Stored records
━━━━━━
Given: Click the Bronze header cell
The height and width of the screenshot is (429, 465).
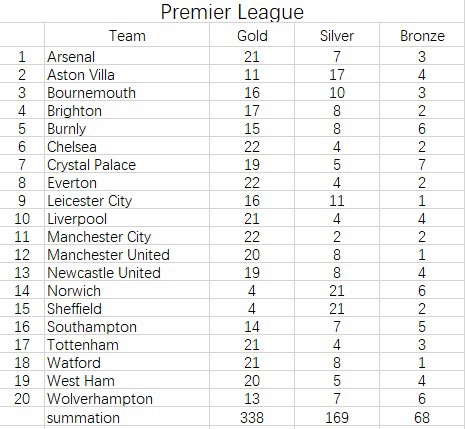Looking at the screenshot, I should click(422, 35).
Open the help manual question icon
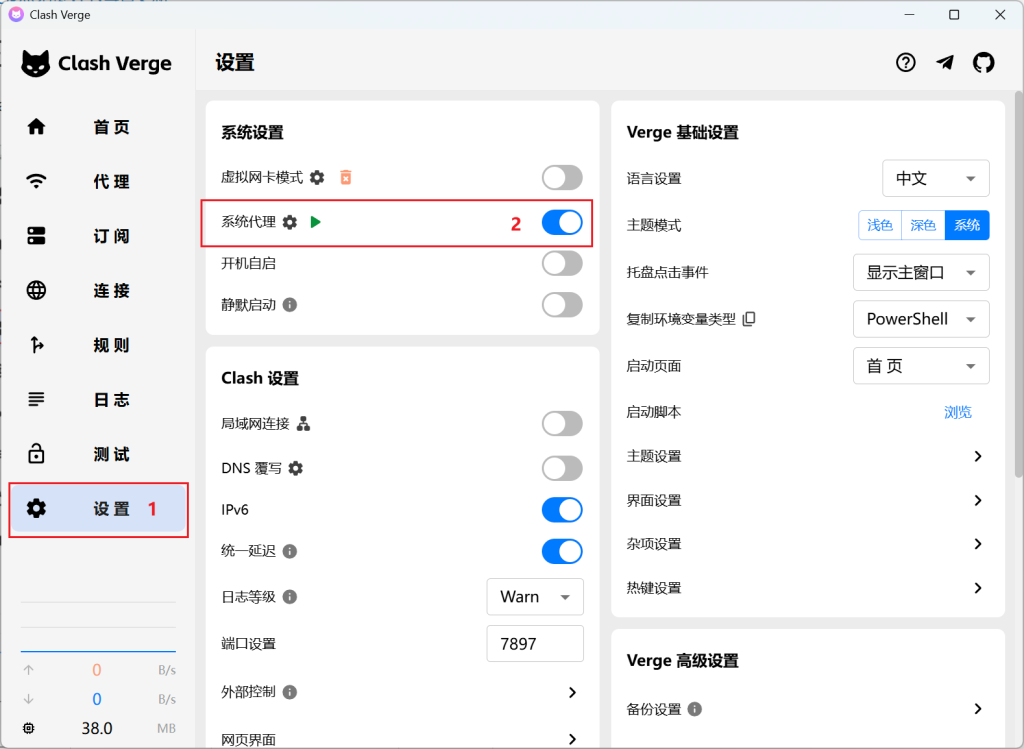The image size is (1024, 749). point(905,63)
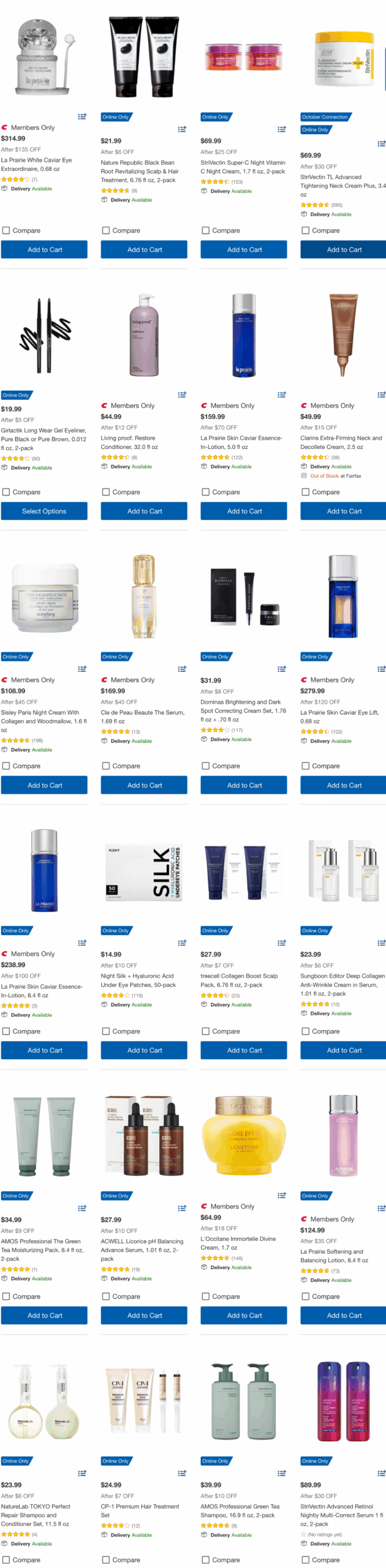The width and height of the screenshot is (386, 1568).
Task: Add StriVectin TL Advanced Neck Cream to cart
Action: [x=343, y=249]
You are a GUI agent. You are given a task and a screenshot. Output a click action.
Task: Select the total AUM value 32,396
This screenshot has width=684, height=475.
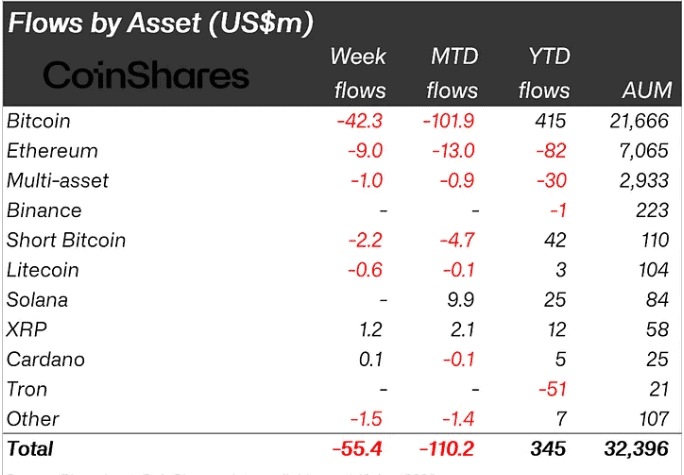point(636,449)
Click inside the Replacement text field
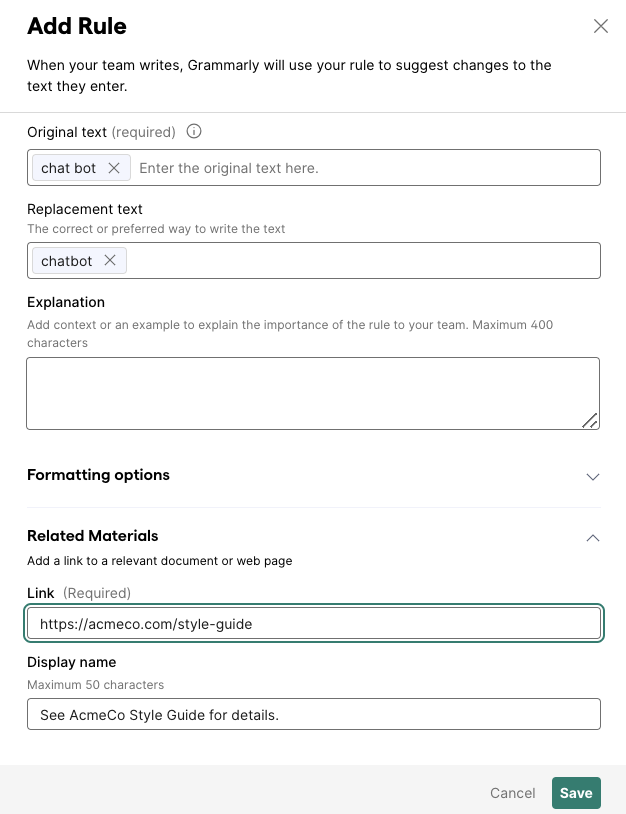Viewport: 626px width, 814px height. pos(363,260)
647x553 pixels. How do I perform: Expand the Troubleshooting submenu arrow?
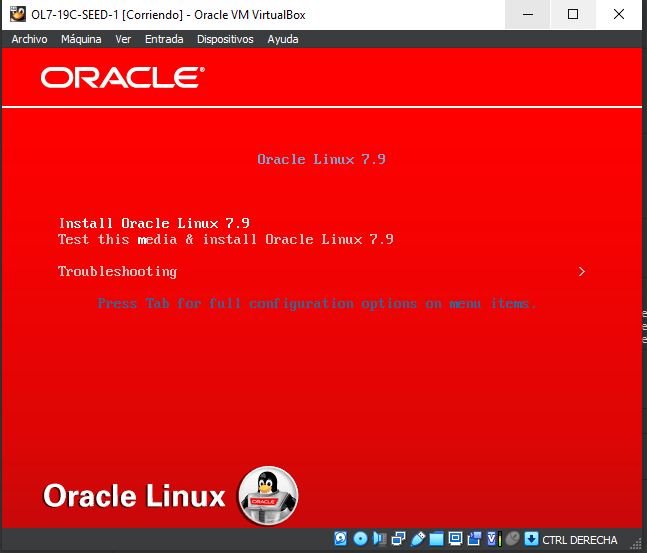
━━━━━━
Goal of the exercise: Reproduce all of the entries above word for word, but leave out their pictures.

Result of this task:
Given: Click the Bronze header cell
The height and width of the screenshot is (429, 465).
Looking at the screenshot, I should click(422, 35).
Open the help manual question icon
The image size is (1024, 749). point(905,63)
The width and height of the screenshot is (386, 1568).
Task: Add StriVectin TL Advanced Neck Cream to cart
Action: [x=343, y=249]
You are a GUI agent. You are given a task and a screenshot. Output a click action.
Task: Select the total AUM value 32,396
This screenshot has width=684, height=475.
point(636,449)
Click inside the Replacement text field
Viewport: 626px width, 814px height. pos(363,260)
647x553 pixels. How do I perform: Expand the Troubleshooting submenu arrow?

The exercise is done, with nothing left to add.